Holder observed that felony disenfranchisement laws and policies “are not only unnecessary and unjust, they are also counterproductive,” and “not in keeping with our democratic values.”
The attorney general also directly addressed what most elected officials have not had the courage to admit: “Although well over a century has passed since post-Reconstruction states used these measures to strip African-Americans of their most fundamental rights, the impact of felony disenfranchisement on modern communities of color remains both disproportionate and unacceptable.”
Presently, Californians of color continue to bear the brunt of the disproportionate application and impact of California’s criminal sentencing regime, and remain overincarcerated in California’s prisons and jails. A recent Public Policy Institute of California study found that African-Americans, Latinos and other nonwhite populations make up 76 percent of California’s adult male jail and prison population, yet
comprise only 56 percent of California’s adult male population. See Ryken Grattet & Joseph Hayes, “California’s Changing Prison Population,” Public Policy Institute of California (June 2013).

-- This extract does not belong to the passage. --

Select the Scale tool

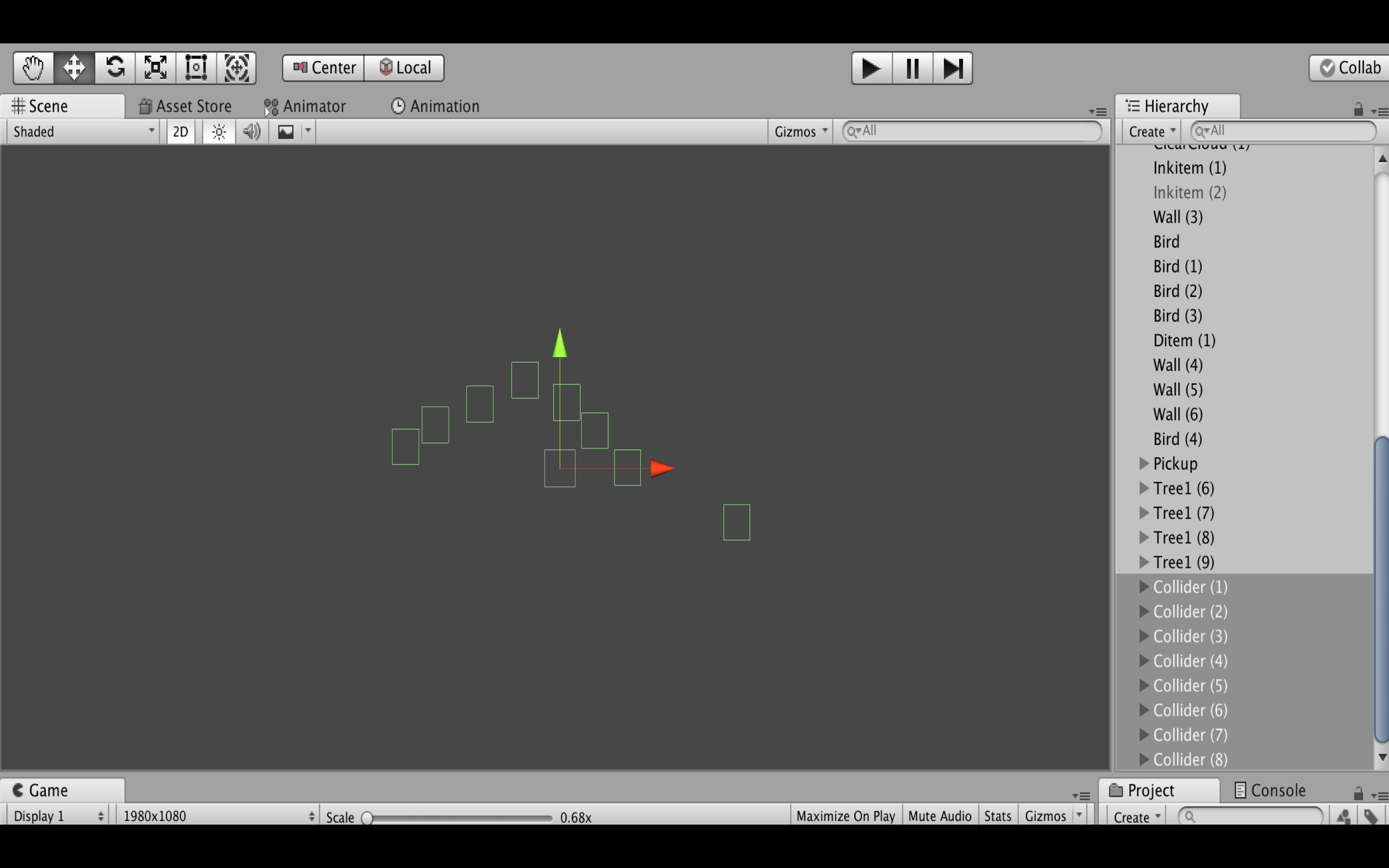click(x=156, y=68)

Latino and African-American communities have both faced long, well-documented histories of discrimination and barriers to voting in the U.S. These populations together constitute a vast majority of California’s incarcerated population, and the rate at which they are over incarcerated also greatly exceeds their representation in the likely voting population. Based on these numbers, and another recent voting study, Latino Californians are 2.4 times more likely to be incarcerated than to have voted in California; African-American Californians, who are 4 times more likely to be incarcerated than to have voted, are at an even further disadvantage. See generally id.; cf. Mark Baldassare, Dean Bonner, Sonja Petek & Jui Shrestha, “California’s Likely Voters,” Public Policy Institute of California (August 2013).

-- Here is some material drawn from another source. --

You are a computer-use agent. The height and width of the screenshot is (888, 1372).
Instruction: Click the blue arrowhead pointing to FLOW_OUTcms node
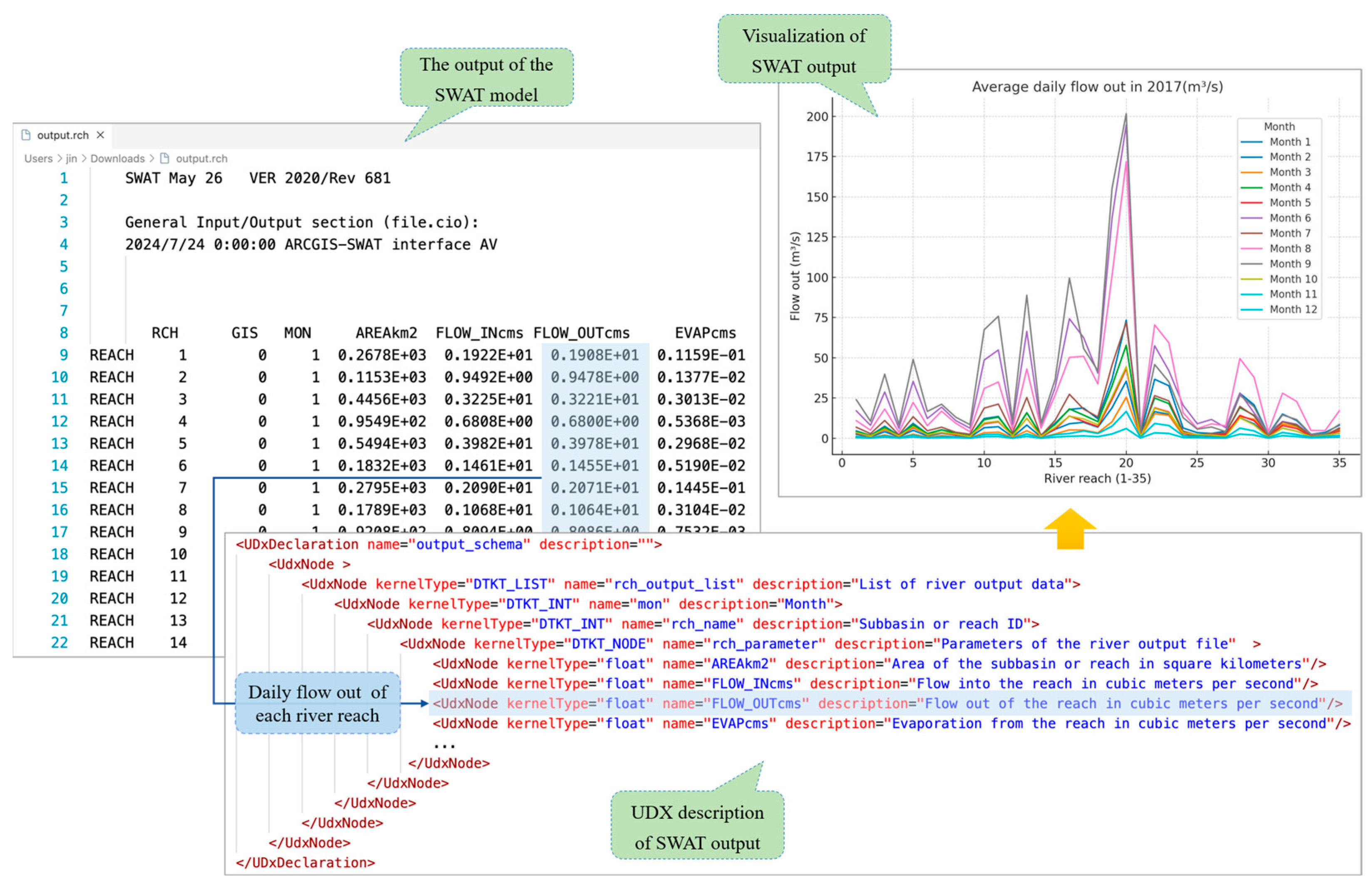pyautogui.click(x=424, y=704)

Moreover, the effects of felony disenfranchisement extend far beyond the individual loss of the right to vote. Studies have shown that when individuals are deprived of their voting rights, it depresses the voting rates of those around them, further undermining the political power of affected communities.

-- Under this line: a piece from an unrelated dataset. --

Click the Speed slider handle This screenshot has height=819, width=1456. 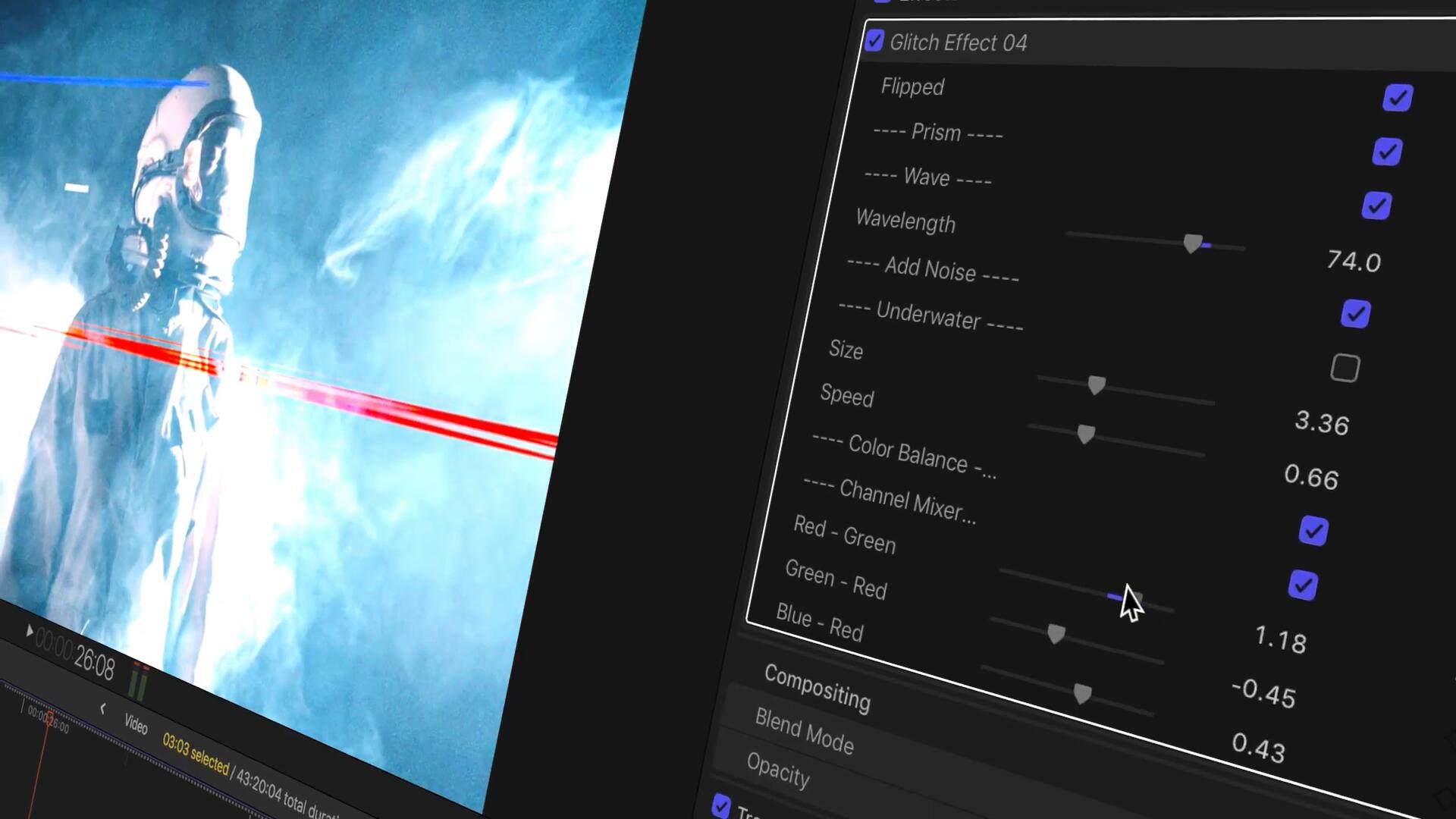[1085, 434]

Felony disenfranchisement rules also engender confusion and misinformation, even among those tasked with administering them, including local elections officials, sheriff’s departments and probation departments. As a result, many more people suffer de facto disenfranchisement, deprived of the opportunity to vote due to confusion over their rights.
With voting rights under attack across the nation — and the U.S. Supreme Court’s disappointing 2013 decision in Shelby County v. Holder, striking down a critical provision of the federal Voting Rights Act which protected the right to vote for people of color and language minorities — California needs more protection, not less, for voting rights.
The state Constitution clearly establishes a presumption in favor of the right to vote, with only limited and specific exceptions. The current disenfranchisement provision, passed by voters in 1974 to expand voting rights, establishes that only those who are in state prison or on parole are ineligible to vote.
An estimated 295,000 Californians on probation, and 81,000 incarcerated in county jails, were thus otherwise eligible to vote in 2012. The Scott v. Bowen case addresses the voting rights of another 60,000 Californians who have completed their sentences and who are neither in state prison or on parole.
California should heed Holder’s call. To strip otherwise eligible California citizens — many of whom are African-American and Latino — of this fundamental right, when they are neither in state prison nor on parole, is unnecessary, unjust and counterproductive. Our state should affirm and protect the right to vote for all Californians.
Joanna Cuevas Ingram is an attorney and Equal Justice Works Voting Rights Fellow at the Lawyers’ Committee for Civil Rights of the San Francisco Bay Area. She works on impact litigation, scholarly study, policy advocacy and community engagement to strengthen state and federal voting rights protections.